肥満のある場合は、標準体重に近づけましょう。
良質タンパク質の適量摂取
LDLコレステロール(悪玉)を減らしHDLコレステロール(善玉)を増やすためには、脂肪の多い肉や卵を減らし魚や大豆製品からのタンパク質摂取を心がけ、エネルギー量は全体の15~20%を目安とします。
良質脂肪の適量摂取
脂肪も動物性はできる限り控え、植物性や魚肉性脂肪を多くし、エネルギー量は全体の20~25%を目安とします。
結果として、炭水化物からのエネルギー摂取は全体の60%前後となります。
その他の栄養素の適量摂取
- コレステロール:1日300mg以下
- コレステロールはレバーやモツなどの内臓類や魚の中でも内臓と魚卵などに多く含まれているので注意が必要です。
- 食物繊維:1日25g以上
- 目安となる1日の野菜の量は350g前後で、にんじんや小松菜、ブロッコリーなどの緑黄色野菜を半分くらいにしましょう。
- アルコール:1日25g以下
- アルコール20~25gに相当するアルコール飲料
- ビール:中瓶1本(500ml)
- 日本酒:1合(180ml)
- 焼酎:0.5合(90ml)
- ウィスキー:ダブル1杯(60ml)
- ワイン:グラス2杯(200ml)
- 甘いものの制限
- 甘いものの摂り過ぎは中性脂肪(トリグリセライド)を増加させるため、砂糖の多い菓子類や嗜好飲料は控え、料理に使用する砂糖も少なめにしましょう。
- 塩分摂取の制限
- 食塩の摂り過ぎは血圧を上げる要因となり、高血圧症を合併すると動脈硬化が進みます。

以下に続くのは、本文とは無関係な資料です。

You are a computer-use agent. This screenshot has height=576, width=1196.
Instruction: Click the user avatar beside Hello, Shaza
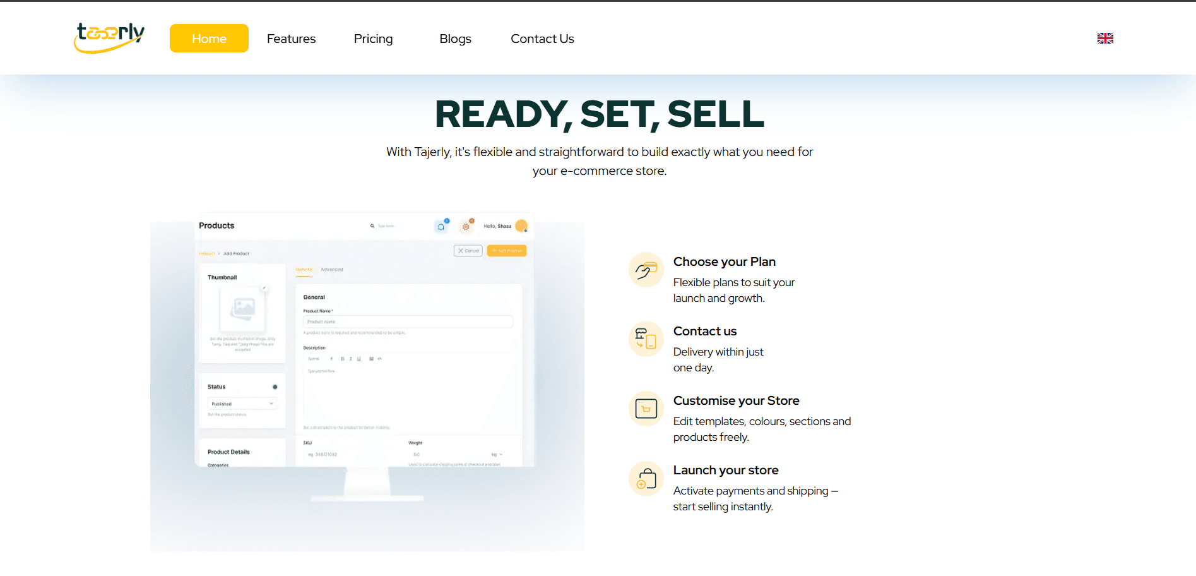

以上のような食事療法で血清脂質が目標値に達しない場合には、脂質異常のタイプに応じて第二段階の食事療法へ進みます。
高LDLコレステロール血症タイプの第二段階
第一段階では20~25%としていた脂質からのエネルギー量を全体の20%以下とします。
そして、コレステロール摂取量を1日200mg以下に制限します。
多価不飽和脂肪酸(P)、一価不飽和脂肪酸(M)、飽和脂肪酸(S)の比率は、3:4:3程度とします。
- 多価不飽和脂肪酸(P)が多い食品:植物油や魚油(イワシ、さんまなど)
- 一価不飽和脂肪酸(M)が多い食品:オリーブ油など
- 飽和脂肪酸(S)が多い食品:バターやラードなどの動物性脂肪、肉の脂身など
高トリグリセリド血症タイプの第二段階
アルコール摂取は原則として禁止です。
炭水化物の制限として、
- ごはんのおかわりは控えめにする。
- いも類はじゃが芋1日小1個程度。
- 果物は1日80kcal程度(みかんなら中2個、りんごなら中1/2個、バナナなら中1本程度)
砂糖は料理に使用する調味料に限定し、和菓子や洋菓子、清涼飲料水など甘いものは可能な限り控えます。
また、高コレステロール血症と高トリグリセライド血症両方のタイプの第二段階は、前2項目の療法のポイント全てを励行します。
運動療法
脂質異常症(高脂血症)の治療方法として「運動療法」があります。
運動は、まず体脂肪を燃焼させ肥満や中性脂肪(トリグリセライド)の値を改善に効果的で、
HDLコレステロール(善玉)を増加させます。
どの程度の強さの運動をどれくらいの時間、何回くらいするかなどは、担当の医師に相談しましょう。
脂質異常症(高脂血症)の「薬物療法」については、漢方と合わせて別項で解説する予定です。